Paul Gauguin was one of the great initiators of Post-Impressionism,which makes him one of the fathers of Modern Art. Although he wasn't well regarded in his lifetime, now his works are sought after and prized.

Tired of city life in Paris, Gauguin left (as a forty-three year old), and went off to live in the South Pacific, specifically Tahiti. Pulling a "French Thoreau" I guess; going all the way to the So. Pacific.

The cover image from this copy is from a wood cutting from Paul's time during this, his first, visit.

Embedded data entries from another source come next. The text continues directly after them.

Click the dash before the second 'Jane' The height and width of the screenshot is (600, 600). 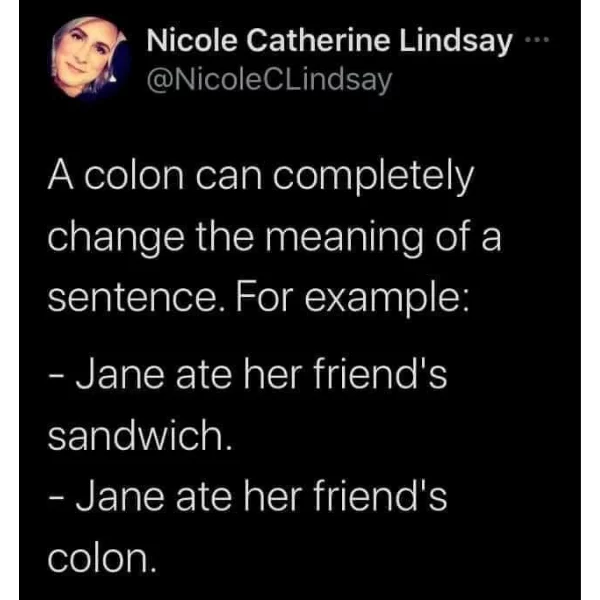point(56,498)
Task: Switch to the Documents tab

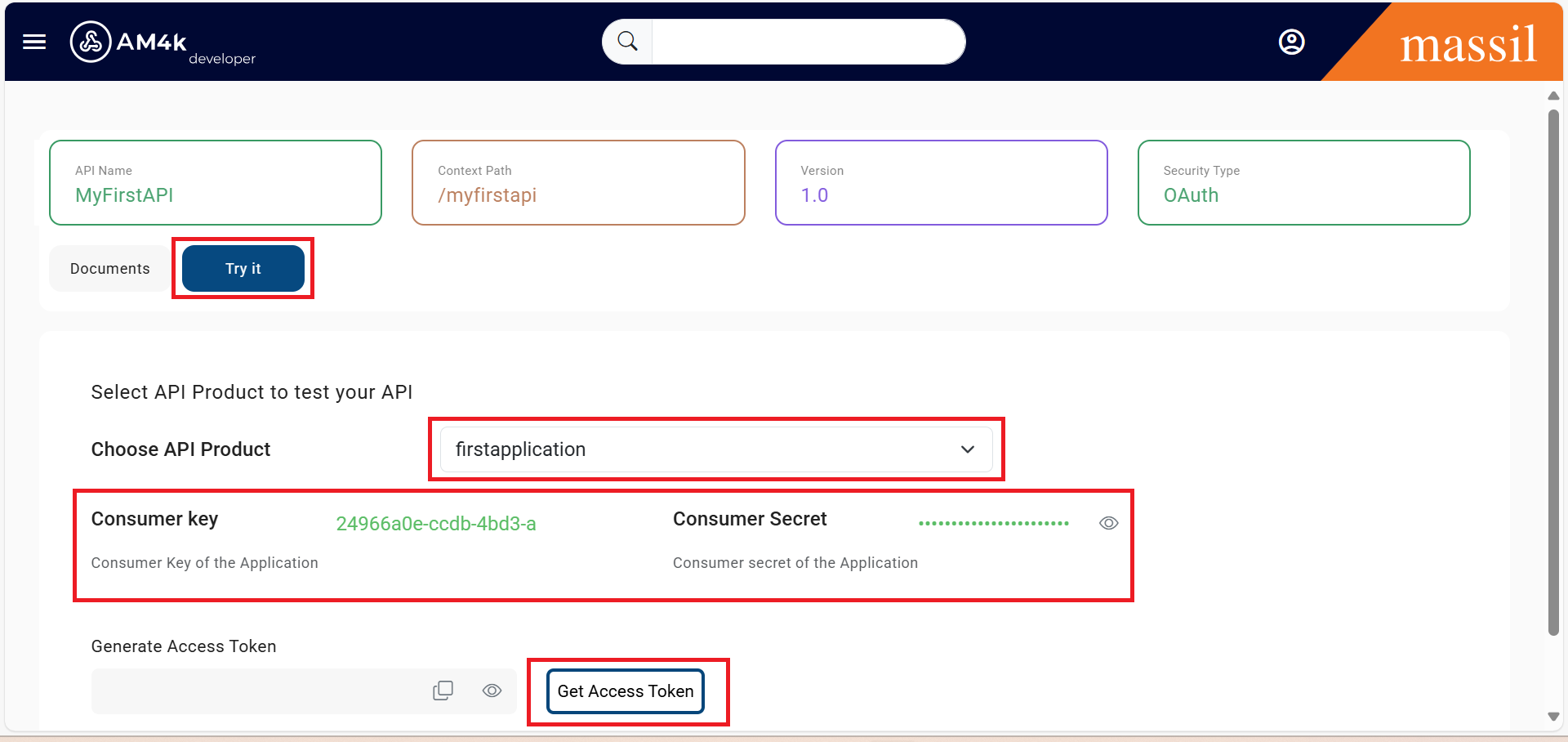Action: point(110,269)
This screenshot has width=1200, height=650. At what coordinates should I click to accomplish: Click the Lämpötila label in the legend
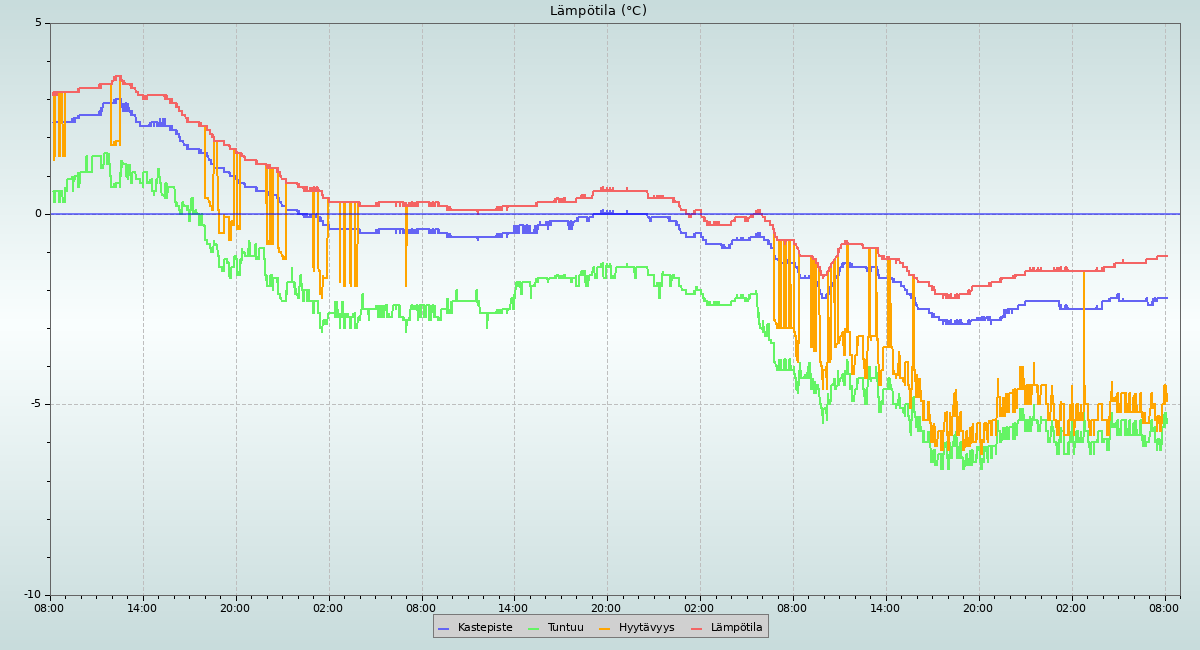coord(736,628)
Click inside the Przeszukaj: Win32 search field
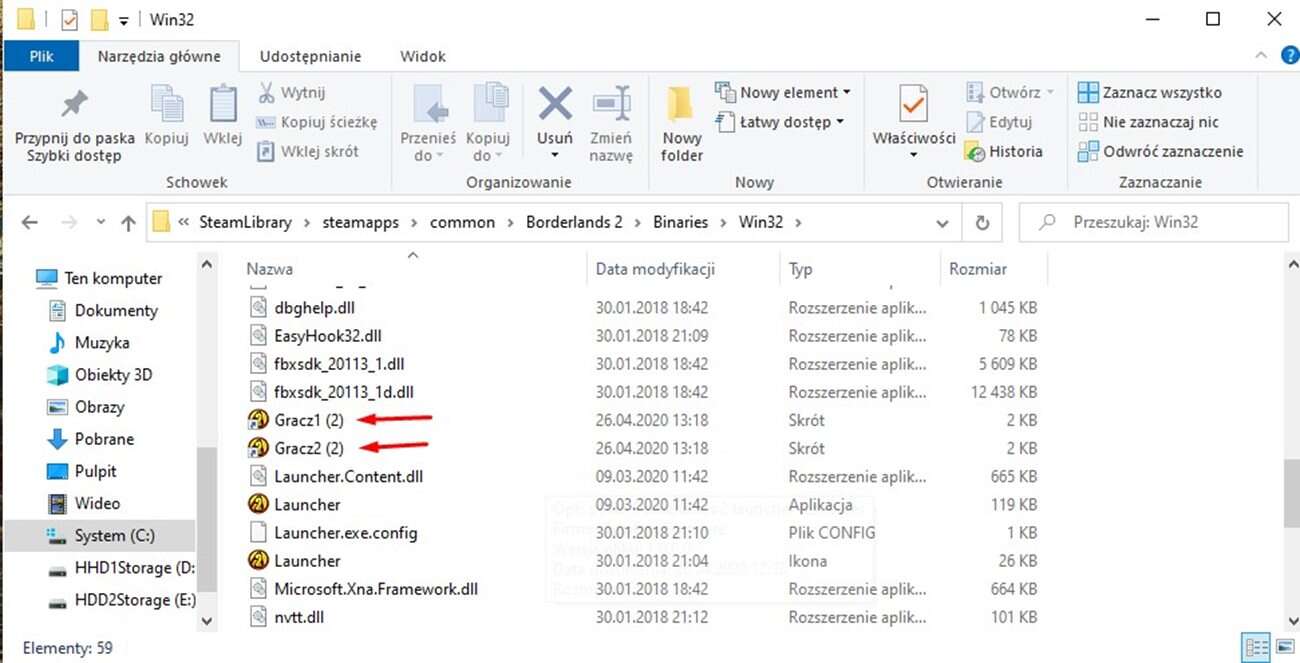 tap(1150, 222)
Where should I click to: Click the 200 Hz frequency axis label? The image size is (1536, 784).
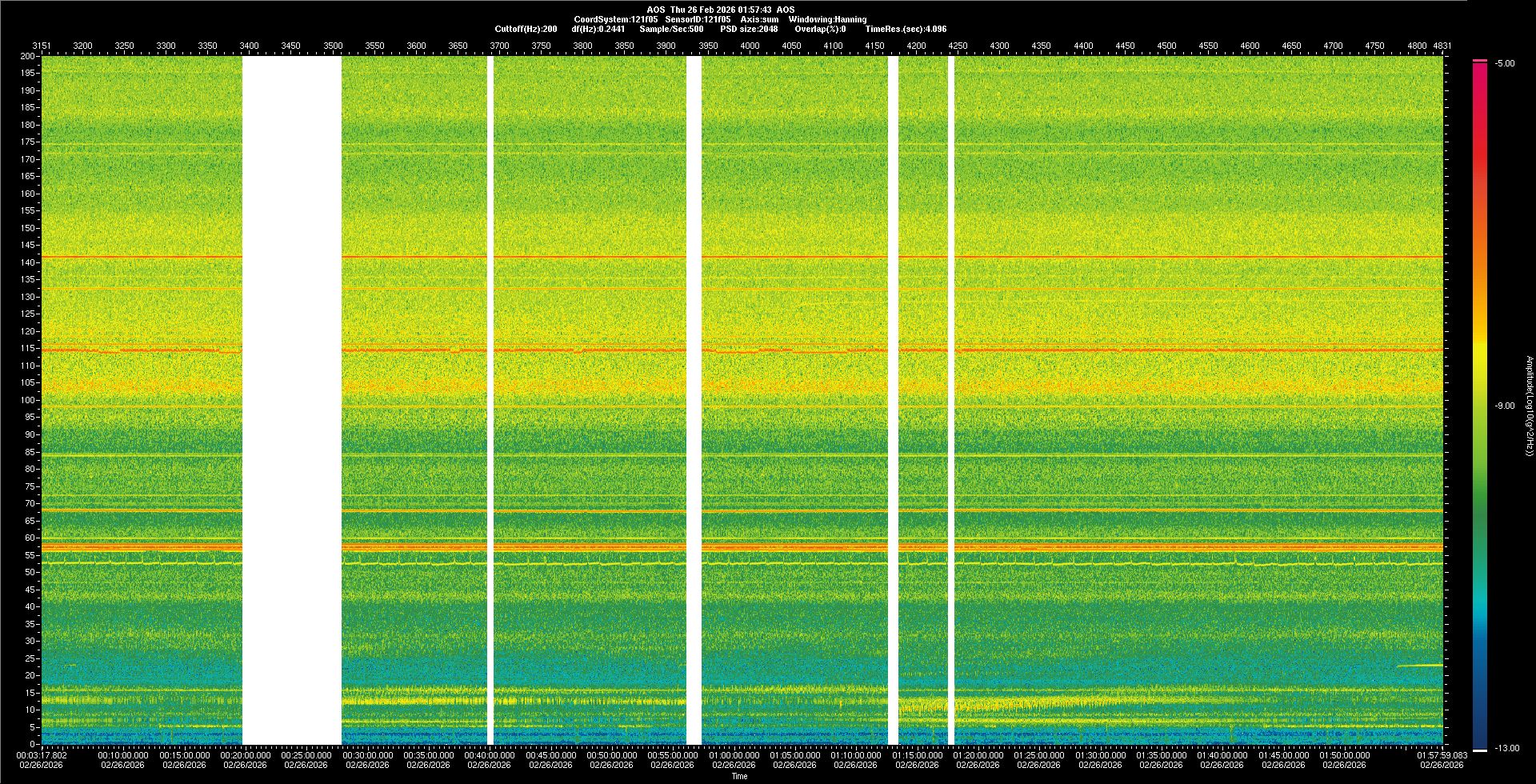coord(28,56)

At first he's disappointed. Europe has long fingers, and they've reached all the way to the Tahitian "metropolises". Eventually he gets further and further from the major towns, into the backwoods of Tahiti, which sound pretty fucking in the cut.

"Do you want to live in my hut for always?" is how he realized that the young beautiful native girl in his hut was now his wife. She was arranging food on a banana leaf.

The type set is strange in that the printed words may cover only slightly more than half the white-space on each page. But the tone, the angst, the feeling of leaving it all behind and fleeing for the tropics...that's the truth behind wanderlust. That's all there.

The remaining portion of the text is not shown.